Since the collapse of Lehman Brothers 10 years ago, where many investors suffered significant losses from securities financing transactions with the bank, regulators have kept a close eye on securities lending. As a result of the bank’s failure and the broader financial crisis, the supply and demand for securities lending shrank dramatically but it has since slowly returned. The global market for securities lending covers $2.3tn assets and produced $9.2bn revenue in 2017.
In 2013, the Financial Stability Board published a policy framework identifying the risks posed by SFTs and calling for the strengthened oversight and regulation of shadow banking. The European Commission was first to respond by proposing the Securities Financing Transactions Regulation (SFTR) which started to apply in 2016. Australia and Hong Kong are also in the process of setting new rules, however the US, which produces more than half of lending revenues globally, has not yet taken any action.

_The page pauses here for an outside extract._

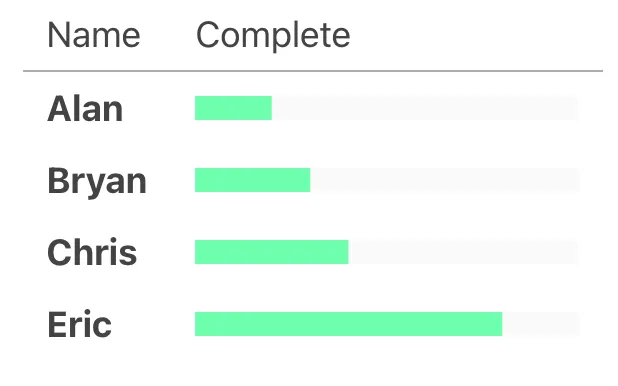
Task: Click the left start of Eric's progress bar
Action: tap(197, 324)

This global regulatory imbalance may result in regulatory arbitrage as market participants seek to avoid falling under the scope of SFTR and other securities financing regimes.

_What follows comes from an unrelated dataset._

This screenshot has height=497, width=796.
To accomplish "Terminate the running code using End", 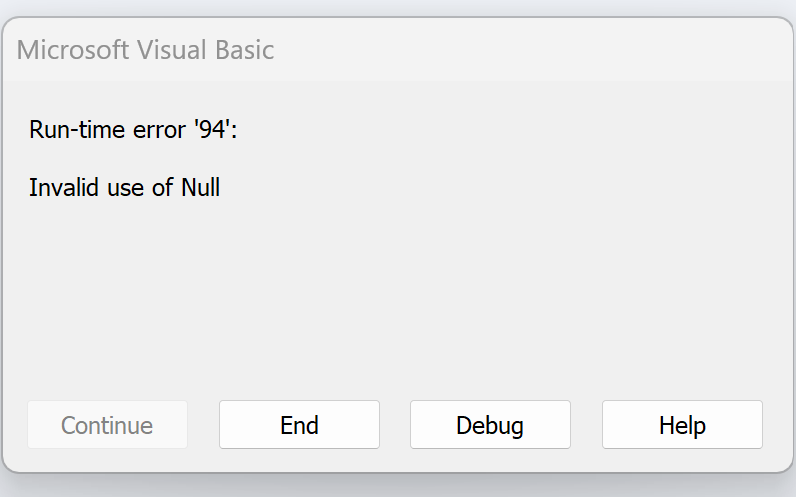I will (299, 425).
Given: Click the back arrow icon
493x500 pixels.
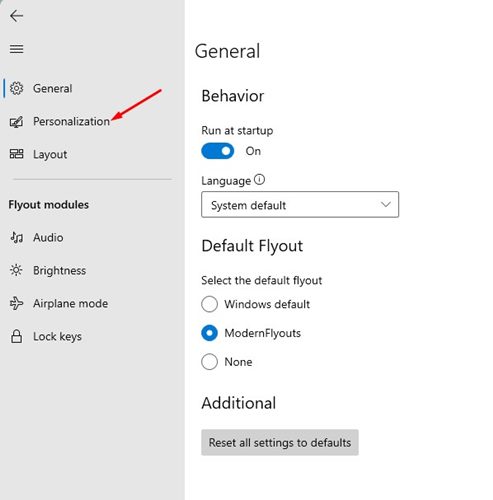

However, the SFTR has significant extraterritorial impact. When MiFID II and the General Data Protection Regulation (GDPR) came into effect earlier this year, they represented sweeping changes in legislation that affected not only European companies but also their overseas counterparties. Companies engaging with European based firms had to undergo detailed analysis on the implications of each regulation and implement accordingly. SFTR is expected to have a similar extraterritorial impact, including requiring firms that engage in securities financing relationships with European counterparties to report the activity to trade repositories and thus European regulators.

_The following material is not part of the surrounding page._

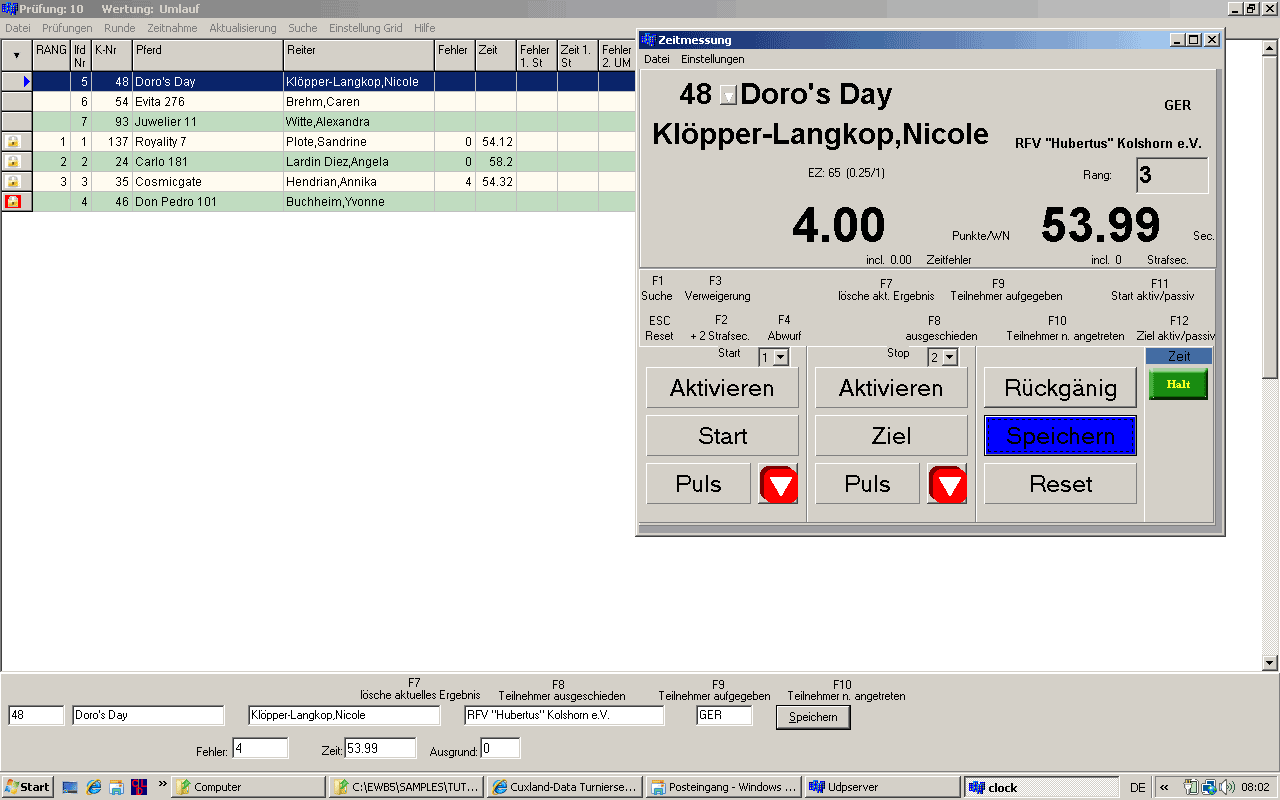This screenshot has height=800, width=1280.
Task: Click Aktivieren under the Stop channel
Action: (891, 388)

Fund managers that engage in securities financing trades with, or source collateral from a European counterparty are likely to fall within scope of SFTR. The regulation will require firms that engage in securities lending to report up to 153 data fields within a day of trading forcing fund managers that loan out assets, such as stocks, bonds and cash, to disclose new, modified or terminated deals in full. The final reporting rules are expected to be published by the end of 2018 and will start to be phased in a year later. Firms engaging in securities financing transactions with European counterparties or related to European collateral should be conducting an analysis of their business and reporting capability against the draft rules now.